TASK STATEMENT
Images in the data are to be skipped, while every line is restated exactly as written.
══════════════════════════════
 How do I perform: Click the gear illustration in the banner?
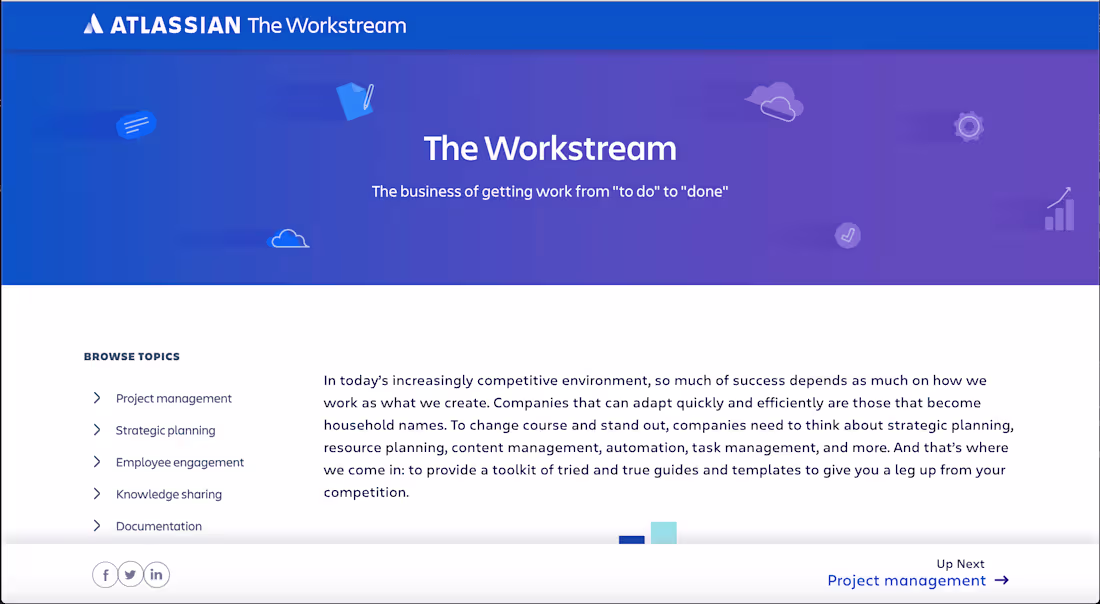click(967, 126)
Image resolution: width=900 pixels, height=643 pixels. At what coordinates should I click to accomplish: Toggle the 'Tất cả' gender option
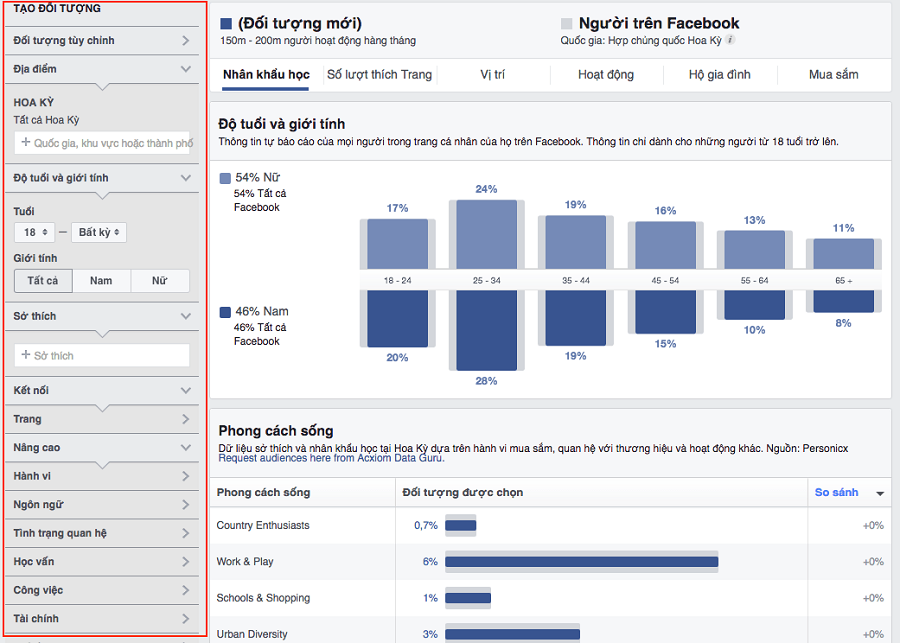(x=43, y=280)
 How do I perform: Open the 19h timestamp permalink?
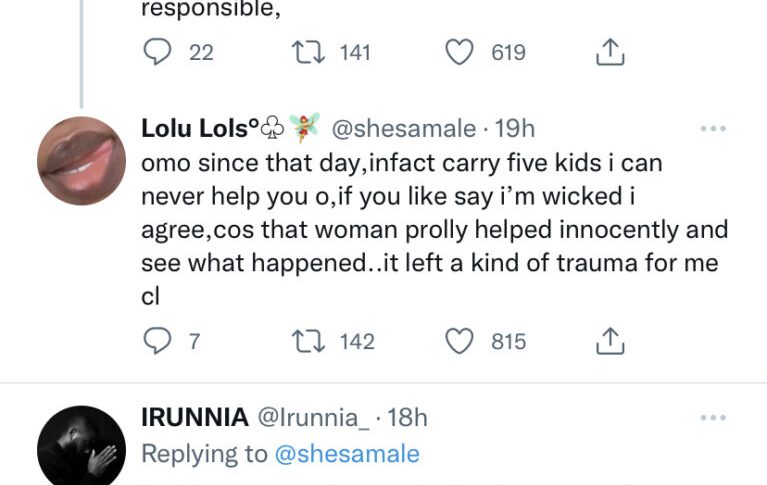[x=515, y=129]
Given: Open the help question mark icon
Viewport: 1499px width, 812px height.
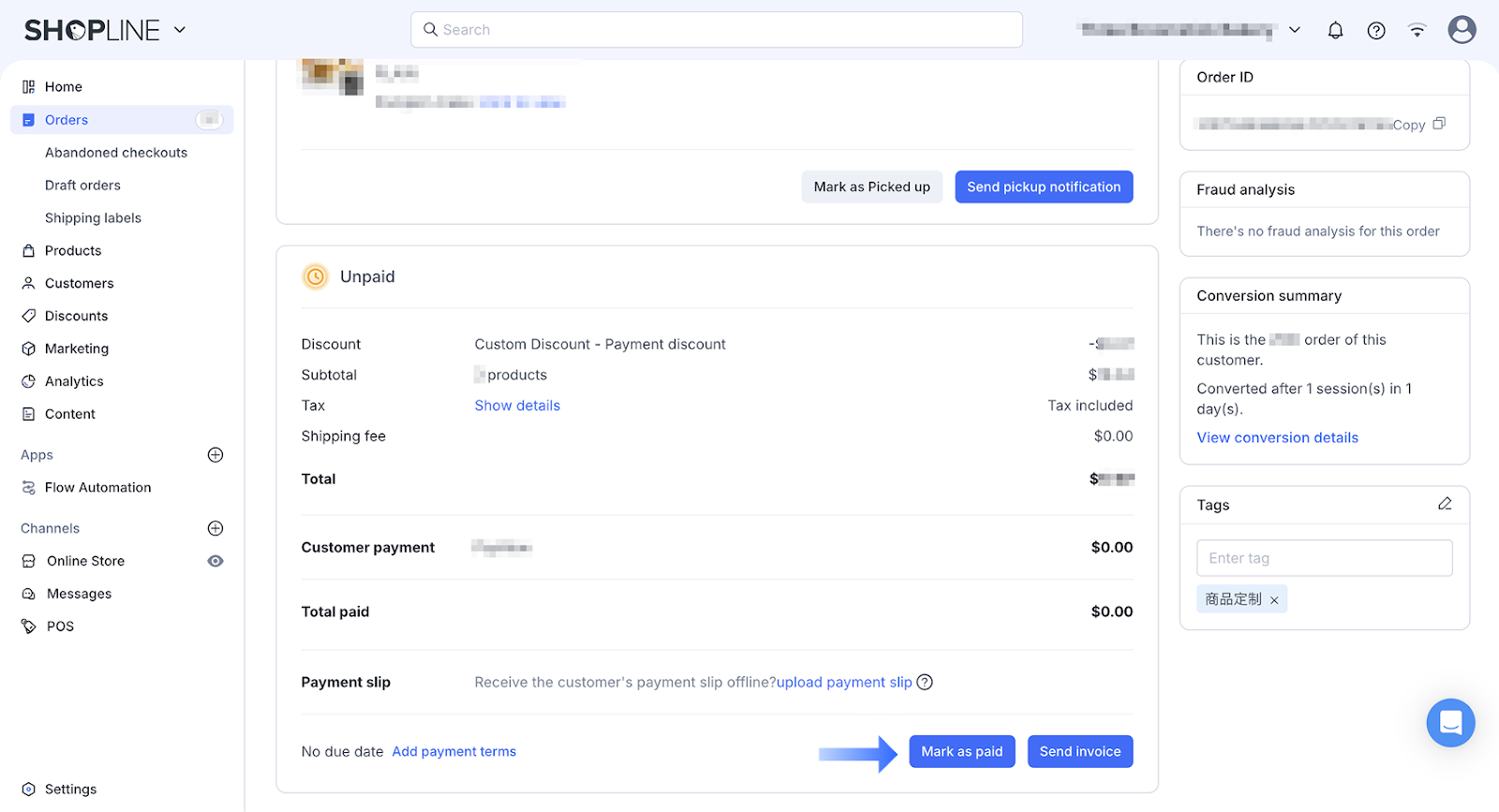Looking at the screenshot, I should (x=1376, y=30).
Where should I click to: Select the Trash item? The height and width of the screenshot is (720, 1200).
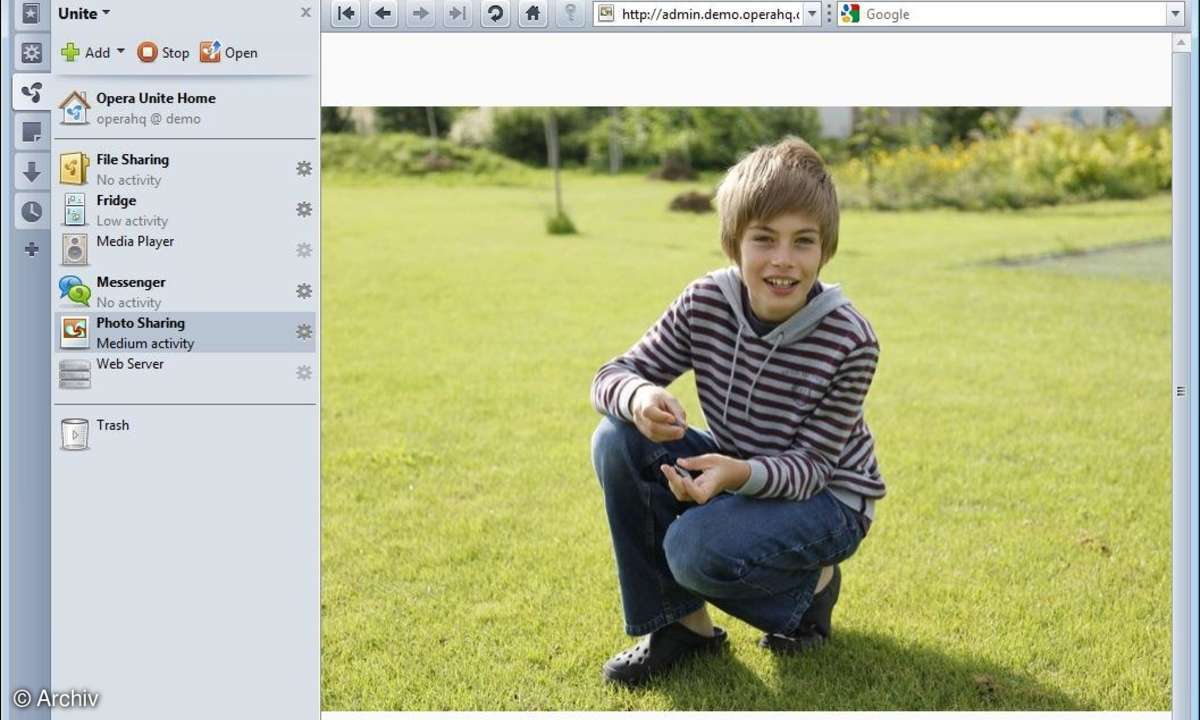(x=112, y=425)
══════════════════════════════
SOLUTION FOR THIS EXERCISE
 How do I perform: Click the gear illustration in the banner?
click(967, 126)
Image resolution: width=900 pixels, height=643 pixels. At what coordinates should I click to accomplish: Toggle the 'Tất cả' gender option
(x=43, y=280)
 How do I perform: Open the 19h timestamp permalink?
[x=515, y=129]
Given: Open the help question mark icon
Viewport: 1499px width, 812px height.
Looking at the screenshot, I should (x=1376, y=30).
Where should I click to: Select the Trash item? The height and width of the screenshot is (720, 1200).
(x=112, y=425)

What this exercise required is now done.